▶ [EXERCISE DIRECTIONS]
Express every line of the entries below as a JSON list of strings, one string per line, leaving out blank lines.

▶ [THE INPUT]
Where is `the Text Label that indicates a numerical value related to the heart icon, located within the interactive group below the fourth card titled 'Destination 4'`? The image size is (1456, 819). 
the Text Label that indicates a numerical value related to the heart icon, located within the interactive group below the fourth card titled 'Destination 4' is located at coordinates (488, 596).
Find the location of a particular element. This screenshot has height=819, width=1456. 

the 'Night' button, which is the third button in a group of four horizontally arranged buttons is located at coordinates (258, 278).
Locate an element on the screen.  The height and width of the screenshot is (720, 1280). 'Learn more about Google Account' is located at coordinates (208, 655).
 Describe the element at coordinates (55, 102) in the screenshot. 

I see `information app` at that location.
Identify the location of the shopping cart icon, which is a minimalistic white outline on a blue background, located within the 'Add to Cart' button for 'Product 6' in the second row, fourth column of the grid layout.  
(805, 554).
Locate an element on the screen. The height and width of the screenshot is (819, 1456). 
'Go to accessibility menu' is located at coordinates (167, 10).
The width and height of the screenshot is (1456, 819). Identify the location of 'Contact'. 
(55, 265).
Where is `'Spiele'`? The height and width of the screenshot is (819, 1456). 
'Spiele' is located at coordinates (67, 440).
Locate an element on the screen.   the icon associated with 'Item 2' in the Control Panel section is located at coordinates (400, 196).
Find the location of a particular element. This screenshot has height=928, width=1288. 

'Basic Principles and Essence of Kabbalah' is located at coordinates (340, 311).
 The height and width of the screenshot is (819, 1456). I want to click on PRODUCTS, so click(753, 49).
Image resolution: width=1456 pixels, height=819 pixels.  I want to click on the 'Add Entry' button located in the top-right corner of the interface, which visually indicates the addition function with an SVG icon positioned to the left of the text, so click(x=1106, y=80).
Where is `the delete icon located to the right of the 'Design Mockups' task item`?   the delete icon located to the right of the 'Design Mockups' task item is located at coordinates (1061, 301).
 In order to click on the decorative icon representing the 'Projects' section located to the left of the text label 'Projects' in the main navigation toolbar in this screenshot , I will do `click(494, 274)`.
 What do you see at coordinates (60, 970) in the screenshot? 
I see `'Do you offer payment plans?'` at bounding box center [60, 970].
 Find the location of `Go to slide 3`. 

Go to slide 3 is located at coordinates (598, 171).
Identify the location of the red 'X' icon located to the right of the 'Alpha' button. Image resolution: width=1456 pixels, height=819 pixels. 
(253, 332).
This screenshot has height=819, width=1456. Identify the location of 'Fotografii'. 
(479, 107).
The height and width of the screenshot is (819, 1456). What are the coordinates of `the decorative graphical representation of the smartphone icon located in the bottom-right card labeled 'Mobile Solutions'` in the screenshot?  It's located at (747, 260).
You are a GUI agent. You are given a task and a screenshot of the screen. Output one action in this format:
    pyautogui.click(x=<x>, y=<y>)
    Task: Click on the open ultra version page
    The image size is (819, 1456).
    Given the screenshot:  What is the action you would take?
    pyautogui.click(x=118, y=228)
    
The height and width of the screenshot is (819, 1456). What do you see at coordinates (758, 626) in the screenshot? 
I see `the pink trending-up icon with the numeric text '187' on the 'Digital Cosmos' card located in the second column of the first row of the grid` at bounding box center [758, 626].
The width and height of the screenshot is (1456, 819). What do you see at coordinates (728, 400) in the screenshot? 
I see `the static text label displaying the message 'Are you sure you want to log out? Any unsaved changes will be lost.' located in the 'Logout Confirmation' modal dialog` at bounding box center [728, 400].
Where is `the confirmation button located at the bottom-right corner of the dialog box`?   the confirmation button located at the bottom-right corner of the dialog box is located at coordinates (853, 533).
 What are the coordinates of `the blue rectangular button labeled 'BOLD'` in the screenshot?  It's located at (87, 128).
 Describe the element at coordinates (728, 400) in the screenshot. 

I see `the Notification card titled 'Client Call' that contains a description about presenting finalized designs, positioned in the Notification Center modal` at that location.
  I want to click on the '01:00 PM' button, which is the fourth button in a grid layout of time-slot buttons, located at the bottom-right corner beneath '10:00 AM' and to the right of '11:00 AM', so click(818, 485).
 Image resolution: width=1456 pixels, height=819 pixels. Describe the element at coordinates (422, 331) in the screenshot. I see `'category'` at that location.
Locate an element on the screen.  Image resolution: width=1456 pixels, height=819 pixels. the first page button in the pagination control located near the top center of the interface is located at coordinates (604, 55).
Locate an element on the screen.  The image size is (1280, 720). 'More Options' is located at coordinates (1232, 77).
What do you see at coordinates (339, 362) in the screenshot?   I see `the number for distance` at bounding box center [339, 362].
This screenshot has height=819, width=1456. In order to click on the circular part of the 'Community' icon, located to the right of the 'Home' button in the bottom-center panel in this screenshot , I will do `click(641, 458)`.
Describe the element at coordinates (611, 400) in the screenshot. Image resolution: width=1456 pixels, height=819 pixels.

▶ [SOLVED EXERCISE]
[
  "Where is `the Text Label that indicates a numerical value related to the heart icon, located within the interactive group below the fourth card titled 'Destination 4'`? The image size is (1456, 819). ",
  "the Text Label that indicates a numerical value related to the heart icon, located within the interactive group below the fourth card titled 'Destination 4' is located at coordinates (488, 596).",
  "Find the location of a particular element. This screenshot has height=819, width=1456. ",
  "the 'Night' button, which is the third button in a group of four horizontally arranged buttons is located at coordinates (258, 278).",
  "Locate an element on the screen.  The height and width of the screenshot is (720, 1280). 'Learn more about Google Account' is located at coordinates (208, 655).",
  " Describe the element at coordinates (55, 102) in the screenshot. ",
  "I see `information app` at that location.",
  "Identify the location of the shopping cart icon, which is a minimalistic white outline on a blue background, located within the 'Add to Cart' button for 'Product 6' in the second row, fourth column of the grid layout.  ",
  "(805, 554).",
  "Locate an element on the screen. The height and width of the screenshot is (819, 1456). ",
  "'Go to accessibility menu' is located at coordinates (167, 10).",
  "The width and height of the screenshot is (1456, 819). Identify the location of 'Contact'. ",
  "(55, 265).",
  "Where is `'Spiele'`? The height and width of the screenshot is (819, 1456). ",
  "'Spiele' is located at coordinates (67, 440).",
  "Locate an element on the screen.   the icon associated with 'Item 2' in the Control Panel section is located at coordinates (400, 196).",
  "Find the location of a particular element. This screenshot has height=928, width=1288. ",
  "'Basic Principles and Essence of Kabbalah' is located at coordinates (340, 311).",
  " The height and width of the screenshot is (819, 1456). I want to click on PRODUCTS, so click(753, 49).",
  "Image resolution: width=1456 pixels, height=819 pixels.  I want to click on the 'Add Entry' button located in the top-right corner of the interface, which visually indicates the addition function with an SVG icon positioned to the left of the text, so click(x=1106, y=80).",
  "Where is `the delete icon located to the right of the 'Design Mockups' task item`?   the delete icon located to the right of the 'Design Mockups' task item is located at coordinates (1061, 301).",
  " In order to click on the decorative icon representing the 'Projects' section located to the left of the text label 'Projects' in the main navigation toolbar in this screenshot , I will do `click(494, 274)`.",
  " What do you see at coordinates (60, 970) in the screenshot? ",
  "I see `'Do you offer payment plans?'` at bounding box center [60, 970].",
  " Find the location of `Go to slide 3`. ",
  "Go to slide 3 is located at coordinates (598, 171).",
  "Identify the location of the red 'X' icon located to the right of the 'Alpha' button. Image resolution: width=1456 pixels, height=819 pixels. ",
  "(253, 332).",
  "This screenshot has height=819, width=1456. Identify the location of 'Fotografii'. ",
  "(479, 107).",
  "The height and width of the screenshot is (819, 1456). What are the coordinates of `the decorative graphical representation of the smartphone icon located in the bottom-right card labeled 'Mobile Solutions'` in the screenshot?  It's located at (747, 260).",
  "You are a GUI agent. You are given a task and a screenshot of the screen. Output one action in this format:",
  "    pyautogui.click(x=<x>, y=<y>)",
  "    Task: Click on the open ultra version page",
  "    The image size is (819, 1456).",
  "    Given the screenshot:  What is the action you would take?",
  "    pyautogui.click(x=118, y=228)",
  "The height and width of the screenshot is (819, 1456). What do you see at coordinates (758, 626) in the screenshot? ",
  "I see `the pink trending-up icon with the numeric text '187' on the 'Digital Cosmos' card located in the second column of the first row of the grid` at bounding box center [758, 626].",
  "The width and height of the screenshot is (1456, 819). What do you see at coordinates (728, 400) in the screenshot? ",
  "I see `the static text label displaying the message 'Are you sure you want to log out? Any unsaved changes will be lost.' located in the 'Logout Confirmation' modal dialog` at bounding box center [728, 400].",
  "Where is `the confirmation button located at the bottom-right corner of the dialog box`?   the confirmation button located at the bottom-right corner of the dialog box is located at coordinates (853, 533).",
  " What are the coordinates of `the blue rectangular button labeled 'BOLD'` in the screenshot?  It's located at (87, 128).",
  " Describe the element at coordinates (728, 400) in the screenshot. ",
  "I see `the Notification card titled 'Client Call' that contains a description about presenting finalized designs, positioned in the Notification Center modal` at that location.",
  "  I want to click on the '01:00 PM' button, which is the fourth button in a grid layout of time-slot buttons, located at the bottom-right corner beneath '10:00 AM' and to the right of '11:00 AM', so click(818, 485).",
  " Image resolution: width=1456 pixels, height=819 pixels. Describe the element at coordinates (422, 331) in the screenshot. I see `'category'` at that location.",
  "Locate an element on the screen.  Image resolution: width=1456 pixels, height=819 pixels. the first page button in the pagination control located near the top center of the interface is located at coordinates (604, 55).",
  "Locate an element on the screen.  The image size is (1280, 720). 'More Options' is located at coordinates (1232, 77).",
  "What do you see at coordinates (339, 362) in the screenshot?   I see `the number for distance` at bounding box center [339, 362].",
  "This screenshot has height=819, width=1456. In order to click on the circular part of the 'Community' icon, located to the right of the 'Home' button in the bottom-center panel in this screenshot , I will do `click(641, 458)`.",
  "Describe the element at coordinates (611, 400) in the screenshot. Image resolution: width=1456 pixels, height=819 pixels."
]